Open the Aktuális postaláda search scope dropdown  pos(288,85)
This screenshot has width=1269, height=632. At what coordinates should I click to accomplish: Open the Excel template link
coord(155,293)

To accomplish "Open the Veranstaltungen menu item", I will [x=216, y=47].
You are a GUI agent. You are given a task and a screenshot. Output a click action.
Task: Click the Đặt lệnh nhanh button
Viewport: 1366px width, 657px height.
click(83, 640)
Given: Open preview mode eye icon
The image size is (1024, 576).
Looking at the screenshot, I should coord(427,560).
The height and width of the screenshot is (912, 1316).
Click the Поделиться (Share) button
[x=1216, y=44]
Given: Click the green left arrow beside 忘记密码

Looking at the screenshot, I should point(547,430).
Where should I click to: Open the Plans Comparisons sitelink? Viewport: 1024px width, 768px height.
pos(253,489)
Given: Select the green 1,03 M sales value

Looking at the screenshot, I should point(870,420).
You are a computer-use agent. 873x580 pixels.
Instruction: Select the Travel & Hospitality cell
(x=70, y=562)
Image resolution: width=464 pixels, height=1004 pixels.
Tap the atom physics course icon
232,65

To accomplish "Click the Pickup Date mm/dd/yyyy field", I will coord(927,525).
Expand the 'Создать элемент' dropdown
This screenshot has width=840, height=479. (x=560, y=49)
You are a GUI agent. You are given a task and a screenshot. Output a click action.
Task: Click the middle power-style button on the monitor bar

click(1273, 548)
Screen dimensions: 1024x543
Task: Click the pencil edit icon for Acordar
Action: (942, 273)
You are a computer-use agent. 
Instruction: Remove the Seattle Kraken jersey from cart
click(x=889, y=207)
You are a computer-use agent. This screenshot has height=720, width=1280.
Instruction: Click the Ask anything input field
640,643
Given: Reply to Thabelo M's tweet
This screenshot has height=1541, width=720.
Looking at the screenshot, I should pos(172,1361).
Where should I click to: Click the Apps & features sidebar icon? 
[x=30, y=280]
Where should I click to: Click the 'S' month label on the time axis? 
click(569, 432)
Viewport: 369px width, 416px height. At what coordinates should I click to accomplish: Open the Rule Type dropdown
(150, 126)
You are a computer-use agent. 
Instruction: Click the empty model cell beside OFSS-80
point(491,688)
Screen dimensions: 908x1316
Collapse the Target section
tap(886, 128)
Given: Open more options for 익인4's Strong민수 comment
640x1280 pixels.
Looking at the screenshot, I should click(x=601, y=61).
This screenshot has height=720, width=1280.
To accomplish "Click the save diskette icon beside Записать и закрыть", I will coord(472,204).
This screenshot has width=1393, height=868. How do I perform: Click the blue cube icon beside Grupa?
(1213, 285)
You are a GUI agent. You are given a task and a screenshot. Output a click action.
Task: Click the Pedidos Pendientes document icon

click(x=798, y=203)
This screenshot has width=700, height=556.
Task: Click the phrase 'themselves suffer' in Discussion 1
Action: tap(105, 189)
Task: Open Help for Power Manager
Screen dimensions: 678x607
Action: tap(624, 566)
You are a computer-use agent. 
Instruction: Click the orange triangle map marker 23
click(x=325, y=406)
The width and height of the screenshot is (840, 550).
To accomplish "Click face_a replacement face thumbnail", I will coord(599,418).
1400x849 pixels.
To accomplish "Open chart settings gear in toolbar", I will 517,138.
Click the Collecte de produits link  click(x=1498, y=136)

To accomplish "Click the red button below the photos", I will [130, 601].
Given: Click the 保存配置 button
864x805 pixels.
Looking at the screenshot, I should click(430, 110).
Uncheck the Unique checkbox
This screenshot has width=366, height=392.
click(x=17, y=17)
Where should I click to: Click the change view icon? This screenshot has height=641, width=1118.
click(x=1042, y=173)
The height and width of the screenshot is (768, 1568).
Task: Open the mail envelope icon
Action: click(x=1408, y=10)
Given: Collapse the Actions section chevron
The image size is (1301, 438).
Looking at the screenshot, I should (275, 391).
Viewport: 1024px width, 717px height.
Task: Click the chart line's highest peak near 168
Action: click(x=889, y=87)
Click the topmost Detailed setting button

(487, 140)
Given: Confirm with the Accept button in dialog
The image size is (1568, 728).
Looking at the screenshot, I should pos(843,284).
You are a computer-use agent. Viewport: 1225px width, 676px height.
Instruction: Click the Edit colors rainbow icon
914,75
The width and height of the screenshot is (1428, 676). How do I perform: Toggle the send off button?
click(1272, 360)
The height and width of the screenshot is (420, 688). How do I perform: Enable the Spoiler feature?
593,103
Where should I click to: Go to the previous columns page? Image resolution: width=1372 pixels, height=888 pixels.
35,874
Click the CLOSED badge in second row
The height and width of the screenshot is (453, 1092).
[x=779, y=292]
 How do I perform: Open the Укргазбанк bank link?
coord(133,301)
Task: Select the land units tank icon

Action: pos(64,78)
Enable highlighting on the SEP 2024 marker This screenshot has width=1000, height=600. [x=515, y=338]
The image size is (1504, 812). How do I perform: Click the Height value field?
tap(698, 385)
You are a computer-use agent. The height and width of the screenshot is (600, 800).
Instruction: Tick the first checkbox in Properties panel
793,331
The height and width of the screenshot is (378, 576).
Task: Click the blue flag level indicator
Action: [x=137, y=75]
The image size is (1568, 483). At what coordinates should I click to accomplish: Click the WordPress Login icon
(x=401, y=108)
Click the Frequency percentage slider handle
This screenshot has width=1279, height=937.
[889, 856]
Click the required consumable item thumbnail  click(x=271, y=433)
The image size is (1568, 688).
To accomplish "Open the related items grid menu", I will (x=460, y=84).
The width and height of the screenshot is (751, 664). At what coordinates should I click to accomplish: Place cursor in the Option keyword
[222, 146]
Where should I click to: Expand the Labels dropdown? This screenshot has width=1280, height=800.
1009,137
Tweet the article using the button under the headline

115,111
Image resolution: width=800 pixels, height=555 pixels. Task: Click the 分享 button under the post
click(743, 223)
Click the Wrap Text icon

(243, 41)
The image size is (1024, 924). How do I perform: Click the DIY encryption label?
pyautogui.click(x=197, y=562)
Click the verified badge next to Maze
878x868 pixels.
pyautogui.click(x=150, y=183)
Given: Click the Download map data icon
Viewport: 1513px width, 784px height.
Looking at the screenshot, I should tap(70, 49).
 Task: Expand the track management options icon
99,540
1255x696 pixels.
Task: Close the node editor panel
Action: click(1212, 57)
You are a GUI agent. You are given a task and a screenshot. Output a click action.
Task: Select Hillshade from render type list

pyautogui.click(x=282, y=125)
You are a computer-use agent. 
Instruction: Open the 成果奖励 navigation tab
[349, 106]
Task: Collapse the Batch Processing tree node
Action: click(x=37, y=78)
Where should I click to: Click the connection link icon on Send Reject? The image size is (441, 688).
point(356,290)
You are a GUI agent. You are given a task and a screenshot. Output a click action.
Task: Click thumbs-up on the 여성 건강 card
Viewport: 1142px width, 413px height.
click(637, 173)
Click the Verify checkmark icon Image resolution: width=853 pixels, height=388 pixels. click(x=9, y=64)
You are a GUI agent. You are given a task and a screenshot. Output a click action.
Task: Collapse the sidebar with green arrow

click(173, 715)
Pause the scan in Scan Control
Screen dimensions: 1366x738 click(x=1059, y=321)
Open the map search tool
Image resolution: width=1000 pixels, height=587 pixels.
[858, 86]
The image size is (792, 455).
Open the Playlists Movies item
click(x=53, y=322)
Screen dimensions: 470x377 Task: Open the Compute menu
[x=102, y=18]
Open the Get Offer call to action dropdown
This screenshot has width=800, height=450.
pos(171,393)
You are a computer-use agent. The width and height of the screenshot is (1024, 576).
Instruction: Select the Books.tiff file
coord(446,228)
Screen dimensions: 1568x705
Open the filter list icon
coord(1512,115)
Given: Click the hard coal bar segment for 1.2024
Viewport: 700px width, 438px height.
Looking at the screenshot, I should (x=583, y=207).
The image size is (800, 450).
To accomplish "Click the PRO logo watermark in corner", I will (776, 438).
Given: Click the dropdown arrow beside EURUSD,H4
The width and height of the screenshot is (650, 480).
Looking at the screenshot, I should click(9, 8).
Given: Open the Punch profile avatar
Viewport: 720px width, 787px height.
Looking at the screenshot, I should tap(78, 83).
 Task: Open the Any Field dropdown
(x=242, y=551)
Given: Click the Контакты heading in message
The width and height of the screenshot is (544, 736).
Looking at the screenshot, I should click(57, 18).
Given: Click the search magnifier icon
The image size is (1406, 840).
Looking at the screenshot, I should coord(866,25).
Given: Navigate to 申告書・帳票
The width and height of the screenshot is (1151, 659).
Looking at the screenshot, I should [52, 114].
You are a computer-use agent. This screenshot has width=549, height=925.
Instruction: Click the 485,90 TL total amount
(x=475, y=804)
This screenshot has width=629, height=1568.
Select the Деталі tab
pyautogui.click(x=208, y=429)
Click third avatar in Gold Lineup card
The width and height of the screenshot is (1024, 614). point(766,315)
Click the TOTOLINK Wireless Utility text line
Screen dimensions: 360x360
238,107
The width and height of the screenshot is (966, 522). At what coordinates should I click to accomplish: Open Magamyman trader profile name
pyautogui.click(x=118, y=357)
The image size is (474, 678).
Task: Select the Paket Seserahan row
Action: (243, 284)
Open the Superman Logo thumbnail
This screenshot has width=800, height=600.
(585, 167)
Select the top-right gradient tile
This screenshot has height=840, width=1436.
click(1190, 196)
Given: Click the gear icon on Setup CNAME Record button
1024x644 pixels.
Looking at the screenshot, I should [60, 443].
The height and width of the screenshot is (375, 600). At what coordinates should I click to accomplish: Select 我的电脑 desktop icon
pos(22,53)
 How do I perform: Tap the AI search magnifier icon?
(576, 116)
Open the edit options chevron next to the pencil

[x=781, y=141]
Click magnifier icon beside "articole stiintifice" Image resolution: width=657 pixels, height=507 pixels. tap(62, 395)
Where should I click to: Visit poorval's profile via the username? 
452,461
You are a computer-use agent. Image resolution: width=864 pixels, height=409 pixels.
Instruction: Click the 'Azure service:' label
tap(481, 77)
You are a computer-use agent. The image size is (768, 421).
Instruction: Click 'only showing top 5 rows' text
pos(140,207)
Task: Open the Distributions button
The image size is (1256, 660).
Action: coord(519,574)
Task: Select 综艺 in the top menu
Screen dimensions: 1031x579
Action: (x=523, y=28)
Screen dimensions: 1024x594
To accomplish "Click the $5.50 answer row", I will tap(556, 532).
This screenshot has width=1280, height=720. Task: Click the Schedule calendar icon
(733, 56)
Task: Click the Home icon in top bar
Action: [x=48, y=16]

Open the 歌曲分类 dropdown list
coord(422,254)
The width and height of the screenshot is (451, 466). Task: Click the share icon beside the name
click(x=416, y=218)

* * *

EXERCISE OBJECTIVE —
If a line contains the string "gear", it counts toward the total; state that total for the records above and nothing more.

TASK RESPONSE —
2